I run six video streams in two locations, recorded by ffmpeg running on Raspberry PIs (four ffmpeg instances on one machine, two on another).
I use the camera’s event detection to send snapshot images to a Jetson Nano running Yolo V3. Yolo scans each 1920x1280 image in ~1 second. Probabilities above a threshold generate alerts, including the static image and a link in to the video archive.
So, with this configuration a single Jetson Nano can easily keep up with six or more cameras. And the modular architecture makes it easy to add or remove video- or image-servers as needed.
Are you sending exactly 1 picture from the Raspberry PI to the Jetson Nano? And what’s the point of sending 1 picture, because a person/dog/cat may appear a little later, for example, after 1 second. For example, I open the door, the camera captures the movement “opening the door” and only after 1 second I appear as a human being.
If the image is sent from 6 cameras at the same time, then the Jetson Nano will process it for 6 seconds, right?

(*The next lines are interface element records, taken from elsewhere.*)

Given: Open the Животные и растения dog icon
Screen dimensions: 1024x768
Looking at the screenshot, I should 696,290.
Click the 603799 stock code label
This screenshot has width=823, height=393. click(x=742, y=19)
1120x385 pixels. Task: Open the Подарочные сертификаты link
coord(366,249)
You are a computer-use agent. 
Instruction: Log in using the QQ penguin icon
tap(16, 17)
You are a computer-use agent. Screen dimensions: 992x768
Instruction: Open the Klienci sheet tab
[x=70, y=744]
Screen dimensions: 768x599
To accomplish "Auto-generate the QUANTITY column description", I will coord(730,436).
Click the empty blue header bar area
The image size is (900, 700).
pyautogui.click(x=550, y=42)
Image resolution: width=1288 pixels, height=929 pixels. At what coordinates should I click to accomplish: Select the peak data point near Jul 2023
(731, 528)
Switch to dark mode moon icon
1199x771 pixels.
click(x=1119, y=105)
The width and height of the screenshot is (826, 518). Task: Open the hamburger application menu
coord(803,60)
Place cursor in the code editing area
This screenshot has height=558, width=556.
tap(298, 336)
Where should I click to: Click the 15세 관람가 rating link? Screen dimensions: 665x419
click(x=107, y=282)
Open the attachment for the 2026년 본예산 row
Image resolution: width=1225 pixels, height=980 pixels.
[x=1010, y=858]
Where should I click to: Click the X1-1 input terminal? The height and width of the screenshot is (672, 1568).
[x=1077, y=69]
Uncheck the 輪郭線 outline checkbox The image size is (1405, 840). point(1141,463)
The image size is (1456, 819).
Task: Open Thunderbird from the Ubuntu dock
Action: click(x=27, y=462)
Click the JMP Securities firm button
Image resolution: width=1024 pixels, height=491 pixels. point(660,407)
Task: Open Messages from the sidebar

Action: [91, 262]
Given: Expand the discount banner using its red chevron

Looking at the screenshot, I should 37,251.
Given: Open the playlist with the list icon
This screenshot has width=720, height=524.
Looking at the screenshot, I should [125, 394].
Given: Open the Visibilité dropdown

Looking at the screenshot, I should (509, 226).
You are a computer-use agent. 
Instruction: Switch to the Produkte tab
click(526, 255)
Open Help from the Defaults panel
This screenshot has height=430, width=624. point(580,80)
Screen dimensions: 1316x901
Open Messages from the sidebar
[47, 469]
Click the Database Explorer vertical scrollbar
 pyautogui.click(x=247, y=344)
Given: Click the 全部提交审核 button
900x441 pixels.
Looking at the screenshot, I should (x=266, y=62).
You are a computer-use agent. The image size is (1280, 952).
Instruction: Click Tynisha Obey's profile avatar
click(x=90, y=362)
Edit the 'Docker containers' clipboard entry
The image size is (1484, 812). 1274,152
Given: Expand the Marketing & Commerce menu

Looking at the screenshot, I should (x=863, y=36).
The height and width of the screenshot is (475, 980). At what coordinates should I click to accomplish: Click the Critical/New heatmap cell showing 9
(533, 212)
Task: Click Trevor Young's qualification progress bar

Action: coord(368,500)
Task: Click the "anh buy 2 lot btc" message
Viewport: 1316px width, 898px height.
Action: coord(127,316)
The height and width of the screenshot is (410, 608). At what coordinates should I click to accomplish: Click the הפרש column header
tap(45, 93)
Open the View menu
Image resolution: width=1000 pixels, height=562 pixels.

The cameras have motion detection within their firmware. Mine are all Dahua but I pretty sure that Hikvision and others do the same.
The snapshots go directly from the cameras to the Nano, not via the Raspberry PIs. And, yes, I do send more than one snapshot, for the reasons you describe. There is a minimum delay between snapshots, set in the cameras. I use 5 seconds in most cases.
I have a maximum of two cameras covering the same physical space, so it’s unlikely that I will have more than one snapshot per second (a zombie invasion, approaching the house on all sides, would overload the Nano… but by that time notifications would be too little, too late).
If the ~1 second processing time is too long it could easily be reduced, by using a different Yolo model, by changing Yolo’s parameters or by reducing the snapshot size. But my experience is that Yolo generates MUCH more accurate results with the large image and full model, so I’m happy with the ~1 sec processsing time.